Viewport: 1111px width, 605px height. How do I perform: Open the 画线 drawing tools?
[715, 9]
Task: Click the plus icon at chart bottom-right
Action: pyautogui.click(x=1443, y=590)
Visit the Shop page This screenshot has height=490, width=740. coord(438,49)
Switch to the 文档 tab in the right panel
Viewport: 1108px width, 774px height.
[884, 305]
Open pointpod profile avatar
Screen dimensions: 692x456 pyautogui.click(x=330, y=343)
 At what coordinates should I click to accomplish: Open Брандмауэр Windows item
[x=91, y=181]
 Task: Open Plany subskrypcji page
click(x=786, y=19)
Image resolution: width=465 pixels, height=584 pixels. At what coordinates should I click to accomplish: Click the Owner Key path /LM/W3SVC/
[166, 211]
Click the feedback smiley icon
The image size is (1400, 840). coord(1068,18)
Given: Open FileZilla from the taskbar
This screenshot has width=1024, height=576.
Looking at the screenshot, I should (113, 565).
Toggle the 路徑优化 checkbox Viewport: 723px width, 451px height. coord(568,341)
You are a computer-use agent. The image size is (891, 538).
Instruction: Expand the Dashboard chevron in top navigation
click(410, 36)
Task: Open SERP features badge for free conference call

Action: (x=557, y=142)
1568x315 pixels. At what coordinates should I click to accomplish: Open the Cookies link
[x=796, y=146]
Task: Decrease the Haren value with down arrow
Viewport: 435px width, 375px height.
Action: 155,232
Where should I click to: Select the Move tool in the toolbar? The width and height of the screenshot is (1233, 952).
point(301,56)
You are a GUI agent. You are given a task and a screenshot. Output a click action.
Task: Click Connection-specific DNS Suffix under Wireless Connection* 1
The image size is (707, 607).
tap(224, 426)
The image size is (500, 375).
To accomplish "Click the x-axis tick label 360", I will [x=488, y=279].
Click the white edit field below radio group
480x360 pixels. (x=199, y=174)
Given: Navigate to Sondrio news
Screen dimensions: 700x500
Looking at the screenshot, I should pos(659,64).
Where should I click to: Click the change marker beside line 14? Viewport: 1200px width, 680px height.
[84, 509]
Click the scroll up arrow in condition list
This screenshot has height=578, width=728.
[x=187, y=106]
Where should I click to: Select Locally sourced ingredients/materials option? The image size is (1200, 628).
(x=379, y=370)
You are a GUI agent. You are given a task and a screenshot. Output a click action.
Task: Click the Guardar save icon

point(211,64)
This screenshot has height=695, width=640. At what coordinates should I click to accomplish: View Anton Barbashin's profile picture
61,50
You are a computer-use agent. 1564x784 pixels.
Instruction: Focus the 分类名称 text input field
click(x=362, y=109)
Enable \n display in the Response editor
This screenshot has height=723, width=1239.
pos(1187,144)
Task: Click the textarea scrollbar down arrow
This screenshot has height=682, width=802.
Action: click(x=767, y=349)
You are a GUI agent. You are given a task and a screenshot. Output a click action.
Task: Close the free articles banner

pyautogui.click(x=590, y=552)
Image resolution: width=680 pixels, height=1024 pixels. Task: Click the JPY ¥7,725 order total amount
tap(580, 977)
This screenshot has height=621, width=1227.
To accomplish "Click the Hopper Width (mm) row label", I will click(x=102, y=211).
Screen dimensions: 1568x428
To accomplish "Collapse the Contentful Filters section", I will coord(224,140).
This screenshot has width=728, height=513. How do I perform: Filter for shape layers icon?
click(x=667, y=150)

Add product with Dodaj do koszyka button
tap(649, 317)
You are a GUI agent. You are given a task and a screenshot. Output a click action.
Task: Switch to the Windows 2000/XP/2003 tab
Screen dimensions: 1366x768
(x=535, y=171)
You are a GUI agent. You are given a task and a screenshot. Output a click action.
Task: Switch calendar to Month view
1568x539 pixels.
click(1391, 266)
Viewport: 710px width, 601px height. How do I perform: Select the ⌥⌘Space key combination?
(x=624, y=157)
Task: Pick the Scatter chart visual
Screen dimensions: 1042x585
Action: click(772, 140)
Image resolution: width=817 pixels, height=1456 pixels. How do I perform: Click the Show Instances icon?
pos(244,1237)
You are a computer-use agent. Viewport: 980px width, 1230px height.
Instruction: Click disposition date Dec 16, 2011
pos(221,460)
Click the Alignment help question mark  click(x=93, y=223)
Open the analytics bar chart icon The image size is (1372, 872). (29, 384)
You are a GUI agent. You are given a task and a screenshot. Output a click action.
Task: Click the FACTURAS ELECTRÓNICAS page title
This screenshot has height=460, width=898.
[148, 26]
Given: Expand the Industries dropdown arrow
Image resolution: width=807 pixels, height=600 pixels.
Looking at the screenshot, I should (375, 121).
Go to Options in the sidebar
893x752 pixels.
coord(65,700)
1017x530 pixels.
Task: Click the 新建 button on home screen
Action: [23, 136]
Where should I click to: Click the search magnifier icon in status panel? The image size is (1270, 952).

+ + +

> Your task
The listing above is to be copied exactly, in full.

> Response below
Viewport: 1111px width, 605px height. How do I perform: Open the 画线 drawing tools?
[715, 9]
Task: Click the plus icon at chart bottom-right
Action: pyautogui.click(x=1443, y=590)
Visit the Shop page This screenshot has height=490, width=740. coord(438,49)
Switch to the 文档 tab in the right panel
Viewport: 1108px width, 774px height.
[884, 305]
Open pointpod profile avatar
Screen dimensions: 692x456 pyautogui.click(x=330, y=343)
 At what coordinates should I click to accomplish: Open Брандмауэр Windows item
[x=91, y=181]
 Task: Open Plany subskrypcji page
click(x=786, y=19)
Image resolution: width=465 pixels, height=584 pixels. At what coordinates should I click to accomplish: Click the Owner Key path /LM/W3SVC/
[166, 211]
Click the feedback smiley icon
The image size is (1400, 840). coord(1068,18)
Given: Open FileZilla from the taskbar
This screenshot has width=1024, height=576.
Looking at the screenshot, I should (113, 565).
Toggle the 路徑优化 checkbox Viewport: 723px width, 451px height. coord(568,341)
You are a computer-use agent. The image size is (891, 538).
Instruction: Expand the Dashboard chevron in top navigation
click(410, 36)
Task: Open SERP features badge for free conference call

Action: (x=557, y=142)
1568x315 pixels. At what coordinates should I click to accomplish: Open the Cookies link
[x=796, y=146]
Task: Decrease the Haren value with down arrow
Viewport: 435px width, 375px height.
Action: 155,232
Where should I click to: Select the Move tool in the toolbar? The width and height of the screenshot is (1233, 952).
point(301,56)
You are a GUI agent. You are given a task and a screenshot. Output a click action.
Task: Click Connection-specific DNS Suffix under Wireless Connection* 1
The image size is (707, 607).
tap(224, 426)
The image size is (500, 375).
To accomplish "Click the x-axis tick label 360", I will [x=488, y=279].
Click the white edit field below radio group
480x360 pixels. (x=199, y=174)
Given: Navigate to Sondrio news
Screen dimensions: 700x500
Looking at the screenshot, I should pos(659,64).
Where should I click to: Click the change marker beside line 14? Viewport: 1200px width, 680px height.
[84, 509]
Click the scroll up arrow in condition list
This screenshot has height=578, width=728.
[x=187, y=106]
Where should I click to: Select Locally sourced ingredients/materials option? The image size is (1200, 628).
(x=379, y=370)
You are a GUI agent. You are given a task and a screenshot. Output a click action.
Task: Click the Guardar save icon

point(211,64)
This screenshot has height=695, width=640. At what coordinates should I click to accomplish: View Anton Barbashin's profile picture
61,50
You are a computer-use agent. 1564x784 pixels.
Instruction: Focus the 分类名称 text input field
click(x=362, y=109)
Enable \n display in the Response editor
This screenshot has height=723, width=1239.
pos(1187,144)
Task: Click the textarea scrollbar down arrow
This screenshot has height=682, width=802.
Action: click(x=767, y=349)
You are a GUI agent. You are given a task and a screenshot. Output a click action.
Task: Close the free articles banner

pyautogui.click(x=590, y=552)
Image resolution: width=680 pixels, height=1024 pixels. Task: Click the JPY ¥7,725 order total amount
tap(580, 977)
This screenshot has height=621, width=1227.
To accomplish "Click the Hopper Width (mm) row label", I will click(x=102, y=211).
Screen dimensions: 1568x428
To accomplish "Collapse the Contentful Filters section", I will coord(224,140).
This screenshot has width=728, height=513. How do I perform: Filter for shape layers icon?
click(x=667, y=150)

Add product with Dodaj do koszyka button
tap(649, 317)
You are a GUI agent. You are given a task and a screenshot. Output a click action.
Task: Switch to the Windows 2000/XP/2003 tab
Screen dimensions: 1366x768
(x=535, y=171)
You are a GUI agent. You are given a task and a screenshot. Output a click action.
Task: Switch calendar to Month view
1568x539 pixels.
click(1391, 266)
Viewport: 710px width, 601px height. How do I perform: Select the ⌥⌘Space key combination?
(x=624, y=157)
Task: Pick the Scatter chart visual
Screen dimensions: 1042x585
Action: click(772, 140)
Image resolution: width=817 pixels, height=1456 pixels. How do I perform: Click the Show Instances icon?
pos(244,1237)
You are a computer-use agent. Viewport: 980px width, 1230px height.
Instruction: Click disposition date Dec 16, 2011
pos(221,460)
Click the Alignment help question mark  click(x=93, y=223)
Open the analytics bar chart icon The image size is (1372, 872). (29, 384)
You are a GUI agent. You are given a task and a screenshot. Output a click action.
Task: Click the FACTURAS ELECTRÓNICAS page title
This screenshot has height=460, width=898.
[148, 26]
Given: Expand the Industries dropdown arrow
Image resolution: width=807 pixels, height=600 pixels.
Looking at the screenshot, I should (375, 121).
Go to Options in the sidebar
893x752 pixels.
coord(65,700)
1017x530 pixels.
Task: Click the 新建 button on home screen
Action: [23, 136]
Where should I click to: Click the search magnifier icon in status panel? The image size is (1270, 952).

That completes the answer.